Question: Je me suis engagé verbalement avec un entrepreneur non-juif pour des travaux avant le confinement et l'on n'a pas pu débuter les travaux à cause de la situation. Nous avons reporté à plus tard. Ai-je le droit d'annuler pour les faire avec un entrepreneur juif, ou cela pose-t-il un problème halakhique ?
Réponse
« Celui qui s'engage, bien qu'il ne s'agisse uniquement de paroles, se doit de les honorer, bien qu'il n'ait pas encore pris l'argent (de l'acheteur), n'ait rien écrit comme contrat et n'ait pas reçu de gage. Ceci s'applique à chacun qui revient sur ses paroles, que ce soit le vendeur ou l'acheteur. Bien qu'il ne soit pas obligé de recevoir (la malédiction) de « mi chepara » (que prononce le tribunal contre un vendeur qui annule la vente après avoir reçu l'argent avant qu'il n'ait fait acquérir l'objet au client), il est considéré comme quelqu'un qui « manque à sa parole », et les Sages ne sont pas « contents de lui » » (Hochén Michpat, 204, 7).

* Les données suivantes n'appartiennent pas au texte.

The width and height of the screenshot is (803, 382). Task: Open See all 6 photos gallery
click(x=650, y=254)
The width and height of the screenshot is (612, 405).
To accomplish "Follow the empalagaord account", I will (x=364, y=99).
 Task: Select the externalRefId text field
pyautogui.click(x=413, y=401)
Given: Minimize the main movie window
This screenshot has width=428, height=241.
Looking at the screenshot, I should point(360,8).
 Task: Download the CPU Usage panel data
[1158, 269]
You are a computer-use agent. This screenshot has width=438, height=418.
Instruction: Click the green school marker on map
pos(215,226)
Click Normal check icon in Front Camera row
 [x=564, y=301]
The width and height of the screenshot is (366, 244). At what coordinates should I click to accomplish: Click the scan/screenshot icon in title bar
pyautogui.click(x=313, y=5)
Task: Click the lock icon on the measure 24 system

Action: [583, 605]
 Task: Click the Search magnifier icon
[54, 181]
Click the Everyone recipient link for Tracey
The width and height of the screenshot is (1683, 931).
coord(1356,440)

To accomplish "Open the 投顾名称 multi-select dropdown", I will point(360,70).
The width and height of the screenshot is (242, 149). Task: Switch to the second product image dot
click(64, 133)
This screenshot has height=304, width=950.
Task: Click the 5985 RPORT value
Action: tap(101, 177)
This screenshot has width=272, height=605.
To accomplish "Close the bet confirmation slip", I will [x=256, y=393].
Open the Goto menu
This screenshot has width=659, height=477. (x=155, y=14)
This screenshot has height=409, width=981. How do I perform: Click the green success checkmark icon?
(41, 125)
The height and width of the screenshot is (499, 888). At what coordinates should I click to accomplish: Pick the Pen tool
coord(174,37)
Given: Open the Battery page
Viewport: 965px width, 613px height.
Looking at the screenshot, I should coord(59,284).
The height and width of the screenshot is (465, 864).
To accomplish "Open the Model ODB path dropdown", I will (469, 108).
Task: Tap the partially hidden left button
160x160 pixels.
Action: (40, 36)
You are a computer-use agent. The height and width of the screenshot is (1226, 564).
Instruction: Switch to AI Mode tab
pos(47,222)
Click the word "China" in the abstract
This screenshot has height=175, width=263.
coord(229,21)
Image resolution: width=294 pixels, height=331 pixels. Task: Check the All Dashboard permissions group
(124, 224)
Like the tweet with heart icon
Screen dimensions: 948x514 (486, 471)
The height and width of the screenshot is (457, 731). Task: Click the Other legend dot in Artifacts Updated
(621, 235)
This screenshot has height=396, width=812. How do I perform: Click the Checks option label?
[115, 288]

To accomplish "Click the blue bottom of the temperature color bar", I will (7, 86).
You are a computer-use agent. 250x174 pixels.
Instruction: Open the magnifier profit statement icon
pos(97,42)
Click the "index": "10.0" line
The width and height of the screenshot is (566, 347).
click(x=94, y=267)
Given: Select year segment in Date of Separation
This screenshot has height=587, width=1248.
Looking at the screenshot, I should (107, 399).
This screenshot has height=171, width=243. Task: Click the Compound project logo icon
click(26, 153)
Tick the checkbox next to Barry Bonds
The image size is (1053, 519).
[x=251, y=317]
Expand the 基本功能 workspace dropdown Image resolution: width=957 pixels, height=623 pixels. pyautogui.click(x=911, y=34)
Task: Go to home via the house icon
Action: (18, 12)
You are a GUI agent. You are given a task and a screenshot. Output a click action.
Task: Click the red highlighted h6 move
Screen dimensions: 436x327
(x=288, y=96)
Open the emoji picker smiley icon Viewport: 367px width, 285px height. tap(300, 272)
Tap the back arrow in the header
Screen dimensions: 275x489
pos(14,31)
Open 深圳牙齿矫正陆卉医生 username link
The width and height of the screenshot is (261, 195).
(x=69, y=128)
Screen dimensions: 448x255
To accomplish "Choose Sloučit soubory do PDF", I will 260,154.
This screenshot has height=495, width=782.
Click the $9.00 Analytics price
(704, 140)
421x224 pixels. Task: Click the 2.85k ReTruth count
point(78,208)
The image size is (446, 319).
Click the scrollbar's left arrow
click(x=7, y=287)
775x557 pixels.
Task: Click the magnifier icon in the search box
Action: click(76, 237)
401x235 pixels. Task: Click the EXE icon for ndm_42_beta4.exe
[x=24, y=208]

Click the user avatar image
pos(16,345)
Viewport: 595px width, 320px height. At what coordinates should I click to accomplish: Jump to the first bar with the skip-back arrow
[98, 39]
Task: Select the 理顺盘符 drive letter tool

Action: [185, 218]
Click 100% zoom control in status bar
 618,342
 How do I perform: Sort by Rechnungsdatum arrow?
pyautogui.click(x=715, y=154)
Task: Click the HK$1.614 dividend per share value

La Torah attend ce comportement de chacun qui s'engage dans une affaire, comme dit le verset : « Vous ne commettrez point d'iniquité ni dans les jugements, ni dans les mesures de dimension, ni dans les poids, ni dans les volumes. Vous aurez des balances justes, des poids justes, des « épha » justes et des « hin tzedek ». Je suis votre D-ieu qui vous ai fait sortir du pays d'Égypte » (Vayikra 19, 36). "Hin" veut dire "oui" ; tu dois honorer ton "oui" et ton "non" (Baba Metzia 49a).